Zoo ? Une histoire d'animaux ? Quelque-chose dans le goût de Zoombies 2 que nous avons vu il y a un peu plus d'un mois ? Pas du tout. Zoo est bien une nouvelle histoire de zombies, mais rien qui n'implique des animaux, pas même un chien ou un misérable petit chat. Zoo a donc un titre qui ne vous dit pas grand-chose sur son contenu, et c'est peut-être une bonne chose. Cela ajoute une petite couche de mystère au film avant qu'on ne s'y plonge.

Zoo nous parle en fait d'un couple, Karen et John, qui se retrouvent coincés dans leur appartement en pleine apocalypse zombie. Leur couple battait sérieusement de l'aile, et se retrouver coincés l'un avec l'autre n'était pas forcément en première place sur leur liste de voeux. Mais contre mauvaise fortune bon coeur, et il se pourrait même que cette apocalypse soit ce qui leur est arrivé de mieux au bout du compte.

Une fois le type de film identifié, Zoo nous a rapidement fait penser à quelques autres films croisés ces dernières années. Dans la catégorie "comment survivre à une apocalypse zombie en restant essentiellement enfermé dans un appartement", il nous a par exemple fait penser à La Nuit a Dévoré le Monde de Benjamin Rocher qui est basé sur un postulat extrêmement semblable. Au gros détail près que dans ce dernier, le héros était seul dans son appartement à Paris alors que là nous avons affaire à un couple. Et c'est bien évidemment sur cet élément que doit se concentrer l'intrigue pour avoir une chance de sortir du lot.

Car dans Zoo, nous découvrons un couple en crise qui retrouve étonnamment un second souffle grâce à une terrible catastrophe. La monotonie du quotidien disparaît et on se découvre de nouvelles passions et distractions. De là à conseiller à tous les couples en crise d'aller vivre une expérience traumatisante afin de se remettre sur les bons rails, il n'y a qu'un pas. Zoo aborde également un autre thème assez amusant et original dans le cadre d'un film de zombies, mais pour découvrir lequel il vous faudra le regarder. Disons simplement que nous aurions aimé que ce sujet soit un peu mieux exploité et approfondi afin qu'il occupe un peu plus de place dans le scénario (même si certains auraient alors reproché au film de se complaire dans la comédie au lieu de nous parler de zombies).

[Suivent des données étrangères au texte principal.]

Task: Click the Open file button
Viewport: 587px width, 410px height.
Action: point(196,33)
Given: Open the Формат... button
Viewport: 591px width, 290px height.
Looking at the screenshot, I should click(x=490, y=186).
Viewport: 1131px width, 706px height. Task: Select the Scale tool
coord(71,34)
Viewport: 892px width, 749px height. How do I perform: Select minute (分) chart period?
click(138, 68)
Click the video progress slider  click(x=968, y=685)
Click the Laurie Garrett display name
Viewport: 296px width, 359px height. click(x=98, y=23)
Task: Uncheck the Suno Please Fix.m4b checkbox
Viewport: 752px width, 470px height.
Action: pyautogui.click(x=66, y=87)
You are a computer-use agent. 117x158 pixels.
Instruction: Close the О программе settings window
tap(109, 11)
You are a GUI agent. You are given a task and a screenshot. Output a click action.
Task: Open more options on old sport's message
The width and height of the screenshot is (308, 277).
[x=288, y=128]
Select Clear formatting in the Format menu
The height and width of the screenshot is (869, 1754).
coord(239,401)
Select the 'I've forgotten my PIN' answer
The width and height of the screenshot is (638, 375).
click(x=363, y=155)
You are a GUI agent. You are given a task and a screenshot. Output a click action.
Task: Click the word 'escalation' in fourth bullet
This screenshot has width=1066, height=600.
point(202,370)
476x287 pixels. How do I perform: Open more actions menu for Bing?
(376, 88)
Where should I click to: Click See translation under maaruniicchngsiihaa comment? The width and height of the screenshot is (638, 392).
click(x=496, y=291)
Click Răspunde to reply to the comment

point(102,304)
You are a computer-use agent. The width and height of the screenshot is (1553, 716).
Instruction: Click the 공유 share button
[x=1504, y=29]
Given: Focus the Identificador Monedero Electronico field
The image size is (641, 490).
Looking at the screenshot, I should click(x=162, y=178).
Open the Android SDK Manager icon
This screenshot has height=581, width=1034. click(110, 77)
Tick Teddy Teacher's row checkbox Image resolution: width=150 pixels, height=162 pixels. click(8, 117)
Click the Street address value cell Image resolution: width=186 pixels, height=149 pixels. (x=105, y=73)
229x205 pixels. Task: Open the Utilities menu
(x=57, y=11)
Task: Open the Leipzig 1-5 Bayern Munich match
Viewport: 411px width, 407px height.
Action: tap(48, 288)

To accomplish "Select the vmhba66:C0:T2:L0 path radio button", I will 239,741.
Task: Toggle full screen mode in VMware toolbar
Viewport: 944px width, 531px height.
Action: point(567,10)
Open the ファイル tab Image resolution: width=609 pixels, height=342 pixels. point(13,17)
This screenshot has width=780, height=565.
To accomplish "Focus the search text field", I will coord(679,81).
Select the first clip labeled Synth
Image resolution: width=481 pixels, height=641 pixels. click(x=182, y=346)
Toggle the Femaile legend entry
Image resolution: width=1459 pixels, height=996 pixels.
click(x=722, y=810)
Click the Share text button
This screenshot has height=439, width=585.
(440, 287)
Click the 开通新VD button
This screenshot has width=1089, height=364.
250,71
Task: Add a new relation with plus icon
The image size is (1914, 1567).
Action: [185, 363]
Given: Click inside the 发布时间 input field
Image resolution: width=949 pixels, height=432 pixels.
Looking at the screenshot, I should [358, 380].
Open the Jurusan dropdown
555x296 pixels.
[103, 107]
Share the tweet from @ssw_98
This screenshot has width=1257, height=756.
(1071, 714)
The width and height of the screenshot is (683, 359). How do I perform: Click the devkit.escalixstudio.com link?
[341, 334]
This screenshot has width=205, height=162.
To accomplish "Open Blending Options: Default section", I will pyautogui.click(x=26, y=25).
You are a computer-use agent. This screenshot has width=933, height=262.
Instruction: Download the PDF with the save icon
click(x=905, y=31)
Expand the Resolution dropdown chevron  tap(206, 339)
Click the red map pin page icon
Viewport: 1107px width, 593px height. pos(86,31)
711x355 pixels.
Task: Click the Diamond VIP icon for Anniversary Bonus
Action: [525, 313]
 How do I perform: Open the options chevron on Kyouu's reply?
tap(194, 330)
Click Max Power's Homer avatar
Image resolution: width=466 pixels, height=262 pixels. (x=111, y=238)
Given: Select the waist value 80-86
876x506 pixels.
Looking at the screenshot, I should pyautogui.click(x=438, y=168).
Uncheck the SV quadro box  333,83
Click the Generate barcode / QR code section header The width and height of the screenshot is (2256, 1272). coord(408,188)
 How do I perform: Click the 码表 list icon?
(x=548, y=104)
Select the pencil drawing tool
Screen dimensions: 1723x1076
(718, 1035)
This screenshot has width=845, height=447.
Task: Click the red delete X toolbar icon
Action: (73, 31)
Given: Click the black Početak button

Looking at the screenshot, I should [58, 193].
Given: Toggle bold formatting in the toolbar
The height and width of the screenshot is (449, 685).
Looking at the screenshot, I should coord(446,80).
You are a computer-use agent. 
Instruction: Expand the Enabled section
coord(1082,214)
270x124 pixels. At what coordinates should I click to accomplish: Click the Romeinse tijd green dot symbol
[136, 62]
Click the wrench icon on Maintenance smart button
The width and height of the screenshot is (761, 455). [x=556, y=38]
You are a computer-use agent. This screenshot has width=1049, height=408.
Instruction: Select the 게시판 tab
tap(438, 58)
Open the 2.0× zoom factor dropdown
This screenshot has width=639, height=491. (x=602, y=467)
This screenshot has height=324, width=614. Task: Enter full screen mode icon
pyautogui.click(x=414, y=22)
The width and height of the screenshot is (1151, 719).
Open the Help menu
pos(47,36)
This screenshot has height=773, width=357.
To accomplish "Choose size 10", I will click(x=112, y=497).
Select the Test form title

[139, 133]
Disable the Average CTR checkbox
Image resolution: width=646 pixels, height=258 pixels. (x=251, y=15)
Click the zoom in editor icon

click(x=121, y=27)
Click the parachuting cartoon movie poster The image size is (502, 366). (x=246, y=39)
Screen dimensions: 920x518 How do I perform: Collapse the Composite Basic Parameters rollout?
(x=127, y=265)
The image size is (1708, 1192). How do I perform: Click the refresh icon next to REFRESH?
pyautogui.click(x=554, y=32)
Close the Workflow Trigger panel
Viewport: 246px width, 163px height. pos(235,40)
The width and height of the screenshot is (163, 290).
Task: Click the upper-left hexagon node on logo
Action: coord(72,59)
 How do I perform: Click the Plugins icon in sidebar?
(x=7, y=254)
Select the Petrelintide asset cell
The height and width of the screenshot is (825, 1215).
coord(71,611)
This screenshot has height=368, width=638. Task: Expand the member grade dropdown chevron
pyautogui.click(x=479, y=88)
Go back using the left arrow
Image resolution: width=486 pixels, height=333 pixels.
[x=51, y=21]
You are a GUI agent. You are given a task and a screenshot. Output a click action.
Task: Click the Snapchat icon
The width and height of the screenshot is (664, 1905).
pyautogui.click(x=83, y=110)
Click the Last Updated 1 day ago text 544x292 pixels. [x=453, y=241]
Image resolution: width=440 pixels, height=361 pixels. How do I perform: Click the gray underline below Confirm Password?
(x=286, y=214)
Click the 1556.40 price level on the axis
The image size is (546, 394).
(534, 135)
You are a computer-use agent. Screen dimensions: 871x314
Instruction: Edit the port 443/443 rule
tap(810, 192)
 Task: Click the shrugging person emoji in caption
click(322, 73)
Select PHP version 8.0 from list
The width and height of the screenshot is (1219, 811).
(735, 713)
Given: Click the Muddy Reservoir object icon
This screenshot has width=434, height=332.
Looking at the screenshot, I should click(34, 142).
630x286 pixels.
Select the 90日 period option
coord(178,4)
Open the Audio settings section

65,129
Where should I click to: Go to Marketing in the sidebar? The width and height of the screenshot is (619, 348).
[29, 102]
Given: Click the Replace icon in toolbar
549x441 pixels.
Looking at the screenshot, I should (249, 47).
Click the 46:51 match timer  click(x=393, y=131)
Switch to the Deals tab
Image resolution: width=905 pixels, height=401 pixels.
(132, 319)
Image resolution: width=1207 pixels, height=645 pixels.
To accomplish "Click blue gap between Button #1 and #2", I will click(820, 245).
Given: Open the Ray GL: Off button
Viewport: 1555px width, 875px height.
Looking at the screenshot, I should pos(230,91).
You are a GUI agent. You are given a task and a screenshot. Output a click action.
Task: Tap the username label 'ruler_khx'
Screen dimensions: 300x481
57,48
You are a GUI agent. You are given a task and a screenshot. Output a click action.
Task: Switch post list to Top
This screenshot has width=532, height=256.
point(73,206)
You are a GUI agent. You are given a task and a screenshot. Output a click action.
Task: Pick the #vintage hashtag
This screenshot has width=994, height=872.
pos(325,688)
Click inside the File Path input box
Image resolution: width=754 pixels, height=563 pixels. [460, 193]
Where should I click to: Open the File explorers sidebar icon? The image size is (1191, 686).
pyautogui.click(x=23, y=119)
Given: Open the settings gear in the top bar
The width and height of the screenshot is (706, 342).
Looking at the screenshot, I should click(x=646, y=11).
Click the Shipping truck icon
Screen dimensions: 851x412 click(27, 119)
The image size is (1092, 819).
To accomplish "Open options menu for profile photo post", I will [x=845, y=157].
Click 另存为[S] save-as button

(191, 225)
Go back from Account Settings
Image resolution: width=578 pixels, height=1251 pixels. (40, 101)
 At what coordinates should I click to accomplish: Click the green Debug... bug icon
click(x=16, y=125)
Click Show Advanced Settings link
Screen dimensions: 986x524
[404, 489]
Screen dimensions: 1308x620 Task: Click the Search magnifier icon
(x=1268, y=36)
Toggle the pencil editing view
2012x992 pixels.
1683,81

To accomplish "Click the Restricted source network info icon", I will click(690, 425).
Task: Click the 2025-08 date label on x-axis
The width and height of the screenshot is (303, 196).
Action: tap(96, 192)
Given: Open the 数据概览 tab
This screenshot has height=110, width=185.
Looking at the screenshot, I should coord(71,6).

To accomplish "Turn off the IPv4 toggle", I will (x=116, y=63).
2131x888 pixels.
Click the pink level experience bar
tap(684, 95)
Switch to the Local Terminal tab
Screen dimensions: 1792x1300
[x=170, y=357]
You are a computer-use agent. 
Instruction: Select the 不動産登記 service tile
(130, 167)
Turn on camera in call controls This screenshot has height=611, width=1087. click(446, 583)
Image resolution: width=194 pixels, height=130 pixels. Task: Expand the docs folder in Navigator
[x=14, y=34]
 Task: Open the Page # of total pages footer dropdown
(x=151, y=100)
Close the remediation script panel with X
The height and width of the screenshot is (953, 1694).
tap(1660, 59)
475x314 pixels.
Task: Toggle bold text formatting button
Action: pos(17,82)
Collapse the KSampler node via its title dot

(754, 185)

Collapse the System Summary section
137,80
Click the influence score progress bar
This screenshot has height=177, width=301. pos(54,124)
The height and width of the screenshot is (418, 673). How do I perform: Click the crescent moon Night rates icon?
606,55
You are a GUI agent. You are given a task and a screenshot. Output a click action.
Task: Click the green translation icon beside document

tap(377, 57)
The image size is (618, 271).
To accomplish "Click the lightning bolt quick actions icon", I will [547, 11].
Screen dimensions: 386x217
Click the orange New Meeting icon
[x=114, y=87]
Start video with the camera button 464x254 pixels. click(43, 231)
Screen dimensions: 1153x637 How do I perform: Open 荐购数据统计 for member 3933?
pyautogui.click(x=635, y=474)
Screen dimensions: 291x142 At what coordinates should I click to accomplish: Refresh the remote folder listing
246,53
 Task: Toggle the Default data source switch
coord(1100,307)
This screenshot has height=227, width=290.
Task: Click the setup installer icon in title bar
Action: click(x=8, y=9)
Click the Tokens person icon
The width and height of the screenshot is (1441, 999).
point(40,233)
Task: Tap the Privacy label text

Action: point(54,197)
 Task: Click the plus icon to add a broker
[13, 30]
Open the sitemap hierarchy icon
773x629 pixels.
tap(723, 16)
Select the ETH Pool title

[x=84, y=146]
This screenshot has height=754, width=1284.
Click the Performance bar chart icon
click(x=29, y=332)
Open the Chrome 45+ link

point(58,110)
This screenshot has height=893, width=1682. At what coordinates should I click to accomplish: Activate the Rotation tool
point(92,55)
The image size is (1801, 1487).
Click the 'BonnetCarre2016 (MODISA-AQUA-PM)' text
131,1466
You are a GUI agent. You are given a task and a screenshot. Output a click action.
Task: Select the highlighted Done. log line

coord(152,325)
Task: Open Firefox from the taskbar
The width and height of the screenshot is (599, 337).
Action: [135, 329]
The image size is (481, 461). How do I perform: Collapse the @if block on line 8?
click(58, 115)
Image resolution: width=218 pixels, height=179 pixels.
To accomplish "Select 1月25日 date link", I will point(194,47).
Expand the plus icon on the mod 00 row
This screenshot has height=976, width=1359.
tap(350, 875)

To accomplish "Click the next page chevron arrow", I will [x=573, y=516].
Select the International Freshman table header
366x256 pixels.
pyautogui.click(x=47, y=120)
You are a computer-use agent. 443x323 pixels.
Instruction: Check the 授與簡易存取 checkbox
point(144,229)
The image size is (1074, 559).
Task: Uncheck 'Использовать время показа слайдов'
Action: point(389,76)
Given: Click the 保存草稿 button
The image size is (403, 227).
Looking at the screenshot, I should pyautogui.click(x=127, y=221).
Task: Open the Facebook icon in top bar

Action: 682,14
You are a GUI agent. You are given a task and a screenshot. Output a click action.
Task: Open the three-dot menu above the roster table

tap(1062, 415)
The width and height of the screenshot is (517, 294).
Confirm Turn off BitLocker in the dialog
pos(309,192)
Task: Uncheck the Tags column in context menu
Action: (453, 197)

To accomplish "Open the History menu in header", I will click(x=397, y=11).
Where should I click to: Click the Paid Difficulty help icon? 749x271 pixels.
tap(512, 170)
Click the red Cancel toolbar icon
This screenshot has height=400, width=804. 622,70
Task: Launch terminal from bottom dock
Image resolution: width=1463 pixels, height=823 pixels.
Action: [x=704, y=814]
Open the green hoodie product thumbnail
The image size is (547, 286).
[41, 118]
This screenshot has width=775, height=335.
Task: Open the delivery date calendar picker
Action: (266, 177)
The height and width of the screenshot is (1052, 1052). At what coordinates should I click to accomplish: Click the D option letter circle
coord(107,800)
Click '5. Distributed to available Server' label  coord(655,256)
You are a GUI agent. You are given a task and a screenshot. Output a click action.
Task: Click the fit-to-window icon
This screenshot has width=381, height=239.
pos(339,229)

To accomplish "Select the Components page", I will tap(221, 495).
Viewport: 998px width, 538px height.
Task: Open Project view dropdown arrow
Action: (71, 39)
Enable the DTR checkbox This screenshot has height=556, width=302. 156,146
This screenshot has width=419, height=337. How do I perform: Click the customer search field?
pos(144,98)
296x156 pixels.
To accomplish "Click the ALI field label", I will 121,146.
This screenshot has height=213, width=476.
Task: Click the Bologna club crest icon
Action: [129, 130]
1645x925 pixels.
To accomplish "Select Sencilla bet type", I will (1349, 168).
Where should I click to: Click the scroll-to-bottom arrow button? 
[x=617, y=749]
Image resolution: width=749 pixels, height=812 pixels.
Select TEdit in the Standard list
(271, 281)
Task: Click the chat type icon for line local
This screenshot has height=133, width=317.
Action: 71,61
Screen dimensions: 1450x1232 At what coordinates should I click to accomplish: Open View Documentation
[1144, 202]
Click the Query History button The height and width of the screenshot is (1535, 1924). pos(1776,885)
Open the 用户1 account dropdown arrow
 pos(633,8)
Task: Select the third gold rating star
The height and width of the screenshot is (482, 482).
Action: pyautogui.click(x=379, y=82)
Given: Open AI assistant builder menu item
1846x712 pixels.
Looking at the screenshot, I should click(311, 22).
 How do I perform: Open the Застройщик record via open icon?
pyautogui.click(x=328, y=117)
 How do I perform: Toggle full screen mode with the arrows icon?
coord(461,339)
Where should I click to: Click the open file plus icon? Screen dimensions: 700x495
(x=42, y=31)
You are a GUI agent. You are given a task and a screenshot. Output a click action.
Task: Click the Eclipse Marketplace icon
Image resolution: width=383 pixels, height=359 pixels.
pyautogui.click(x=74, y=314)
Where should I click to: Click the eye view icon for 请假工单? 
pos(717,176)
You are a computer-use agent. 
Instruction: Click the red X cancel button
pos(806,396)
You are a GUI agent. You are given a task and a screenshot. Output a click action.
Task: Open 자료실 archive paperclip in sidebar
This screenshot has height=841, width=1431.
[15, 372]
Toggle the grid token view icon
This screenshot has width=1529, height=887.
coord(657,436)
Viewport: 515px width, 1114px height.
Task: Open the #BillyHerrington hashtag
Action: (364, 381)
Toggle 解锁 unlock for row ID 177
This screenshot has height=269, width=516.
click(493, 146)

Et nous aurions aimé cet approfondissement pour éviter la baisse de tension de Zoo dans sa deuxième partie. L'humour et le potentiel de la situation initiale finissent par s'épuiser quelque peu et même si Antonio Tublen tente alors de faire basculer le film vers quelque chose de plus sentimental et émotionnel, nous devons bien admettre que notre intérêt n'a plus été le même dans la dernière partie. Reste donc une bonne première moitié avec quelques bonnes idées, le tout sur les épaules de bons acteurs, et vous obtenez une production danoise et suédoise filmée par un réalisateur suédois et interprété par un couple de britanniques. Rien que pour ce joyeux mélange Zoo mérite une pastille jaune et c'est exactement ce que nous avons décidé de lui remettre.